▶ What you need to do:
Count every line in the entries below that contains the word "scan", and give only that number.
:: Provided records ::
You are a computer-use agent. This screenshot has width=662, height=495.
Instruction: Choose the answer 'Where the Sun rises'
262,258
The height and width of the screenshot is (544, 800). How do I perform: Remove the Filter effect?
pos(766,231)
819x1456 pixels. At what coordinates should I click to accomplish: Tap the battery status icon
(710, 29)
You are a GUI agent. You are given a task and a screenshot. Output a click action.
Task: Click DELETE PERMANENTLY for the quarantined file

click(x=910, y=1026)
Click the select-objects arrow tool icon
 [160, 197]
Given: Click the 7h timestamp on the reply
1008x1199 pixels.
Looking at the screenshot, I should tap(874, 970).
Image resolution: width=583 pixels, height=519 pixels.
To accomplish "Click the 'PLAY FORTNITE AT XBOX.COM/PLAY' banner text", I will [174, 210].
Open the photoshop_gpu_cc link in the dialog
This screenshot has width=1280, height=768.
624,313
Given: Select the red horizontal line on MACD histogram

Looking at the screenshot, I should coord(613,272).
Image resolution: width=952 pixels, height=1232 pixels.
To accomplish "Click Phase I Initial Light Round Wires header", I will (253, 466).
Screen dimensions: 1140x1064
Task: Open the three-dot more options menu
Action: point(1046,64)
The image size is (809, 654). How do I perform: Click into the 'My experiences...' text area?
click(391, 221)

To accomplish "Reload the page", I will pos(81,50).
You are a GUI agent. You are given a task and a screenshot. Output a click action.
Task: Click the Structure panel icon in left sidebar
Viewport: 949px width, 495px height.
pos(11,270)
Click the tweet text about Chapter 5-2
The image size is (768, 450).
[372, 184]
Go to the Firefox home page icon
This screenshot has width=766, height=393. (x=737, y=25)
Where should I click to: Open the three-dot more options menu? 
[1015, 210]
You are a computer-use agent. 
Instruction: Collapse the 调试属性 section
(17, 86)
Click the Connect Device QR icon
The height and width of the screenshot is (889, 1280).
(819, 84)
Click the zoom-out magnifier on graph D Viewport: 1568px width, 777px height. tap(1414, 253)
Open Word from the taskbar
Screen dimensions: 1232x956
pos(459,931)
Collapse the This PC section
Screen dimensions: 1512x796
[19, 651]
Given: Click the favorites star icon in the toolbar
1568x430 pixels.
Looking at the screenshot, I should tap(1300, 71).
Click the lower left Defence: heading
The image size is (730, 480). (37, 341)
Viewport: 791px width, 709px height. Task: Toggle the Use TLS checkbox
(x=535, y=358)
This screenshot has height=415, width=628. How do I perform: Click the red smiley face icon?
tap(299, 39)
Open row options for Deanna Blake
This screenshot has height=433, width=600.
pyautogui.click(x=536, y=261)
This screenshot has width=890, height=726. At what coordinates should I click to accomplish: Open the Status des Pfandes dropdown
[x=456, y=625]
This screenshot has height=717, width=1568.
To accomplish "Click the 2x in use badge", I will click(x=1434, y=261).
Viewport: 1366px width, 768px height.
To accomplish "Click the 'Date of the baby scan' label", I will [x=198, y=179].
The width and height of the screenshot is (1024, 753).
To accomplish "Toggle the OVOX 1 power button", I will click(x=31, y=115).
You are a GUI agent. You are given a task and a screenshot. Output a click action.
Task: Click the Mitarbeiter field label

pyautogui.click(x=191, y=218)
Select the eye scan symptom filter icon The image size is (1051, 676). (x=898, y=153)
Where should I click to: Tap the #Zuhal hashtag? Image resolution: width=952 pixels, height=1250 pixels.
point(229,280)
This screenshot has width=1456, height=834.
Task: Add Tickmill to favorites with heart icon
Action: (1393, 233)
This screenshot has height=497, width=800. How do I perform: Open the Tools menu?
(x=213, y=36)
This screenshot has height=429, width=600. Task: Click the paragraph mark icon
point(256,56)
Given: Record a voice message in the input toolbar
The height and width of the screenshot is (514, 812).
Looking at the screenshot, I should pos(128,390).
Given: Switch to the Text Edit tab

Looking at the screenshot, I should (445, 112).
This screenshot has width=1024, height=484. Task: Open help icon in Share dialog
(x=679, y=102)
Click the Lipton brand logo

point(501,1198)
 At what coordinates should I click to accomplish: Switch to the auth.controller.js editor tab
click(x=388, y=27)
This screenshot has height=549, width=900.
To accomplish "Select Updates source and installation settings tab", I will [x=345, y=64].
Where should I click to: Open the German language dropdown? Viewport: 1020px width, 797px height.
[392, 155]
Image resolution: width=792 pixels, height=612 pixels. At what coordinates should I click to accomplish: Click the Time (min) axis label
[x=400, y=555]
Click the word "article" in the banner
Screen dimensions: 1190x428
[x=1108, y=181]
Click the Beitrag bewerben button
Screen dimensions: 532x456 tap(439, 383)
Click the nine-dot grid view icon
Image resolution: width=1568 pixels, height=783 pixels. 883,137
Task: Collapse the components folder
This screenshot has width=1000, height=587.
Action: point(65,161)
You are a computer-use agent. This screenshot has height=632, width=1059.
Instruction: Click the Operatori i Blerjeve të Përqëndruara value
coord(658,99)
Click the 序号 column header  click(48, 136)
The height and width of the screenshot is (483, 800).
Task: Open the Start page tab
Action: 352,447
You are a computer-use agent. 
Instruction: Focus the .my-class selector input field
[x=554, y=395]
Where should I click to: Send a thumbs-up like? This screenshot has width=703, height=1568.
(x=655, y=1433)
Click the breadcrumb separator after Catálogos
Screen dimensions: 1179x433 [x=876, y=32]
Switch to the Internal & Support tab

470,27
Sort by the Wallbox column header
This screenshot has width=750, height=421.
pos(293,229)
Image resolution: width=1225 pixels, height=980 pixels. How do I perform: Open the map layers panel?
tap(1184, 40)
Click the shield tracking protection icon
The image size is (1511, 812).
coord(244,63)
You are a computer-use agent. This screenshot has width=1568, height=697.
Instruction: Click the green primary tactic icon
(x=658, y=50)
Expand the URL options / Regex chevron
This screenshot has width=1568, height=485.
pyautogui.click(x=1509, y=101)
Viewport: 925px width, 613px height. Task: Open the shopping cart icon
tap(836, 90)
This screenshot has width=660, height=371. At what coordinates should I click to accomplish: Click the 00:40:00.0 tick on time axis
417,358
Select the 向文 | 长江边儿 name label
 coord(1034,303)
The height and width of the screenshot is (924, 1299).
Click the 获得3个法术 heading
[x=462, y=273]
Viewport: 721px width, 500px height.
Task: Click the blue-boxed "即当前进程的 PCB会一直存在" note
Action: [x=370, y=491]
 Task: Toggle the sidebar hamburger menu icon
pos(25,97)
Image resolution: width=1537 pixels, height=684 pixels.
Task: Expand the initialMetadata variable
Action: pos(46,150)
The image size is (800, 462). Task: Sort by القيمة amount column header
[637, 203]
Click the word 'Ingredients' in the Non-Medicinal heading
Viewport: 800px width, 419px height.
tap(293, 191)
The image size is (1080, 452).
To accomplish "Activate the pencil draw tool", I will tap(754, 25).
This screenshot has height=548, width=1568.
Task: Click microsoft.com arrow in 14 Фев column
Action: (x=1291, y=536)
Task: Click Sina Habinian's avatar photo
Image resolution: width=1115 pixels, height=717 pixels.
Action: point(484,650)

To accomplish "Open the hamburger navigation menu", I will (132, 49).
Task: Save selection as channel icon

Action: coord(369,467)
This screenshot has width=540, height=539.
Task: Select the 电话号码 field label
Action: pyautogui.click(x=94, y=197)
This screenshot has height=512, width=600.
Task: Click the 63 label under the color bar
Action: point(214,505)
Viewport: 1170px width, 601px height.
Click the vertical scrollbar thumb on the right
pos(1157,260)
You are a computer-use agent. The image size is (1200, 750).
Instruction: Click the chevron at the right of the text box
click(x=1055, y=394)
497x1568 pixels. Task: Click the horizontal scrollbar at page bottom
:::
▶ Answer space:
2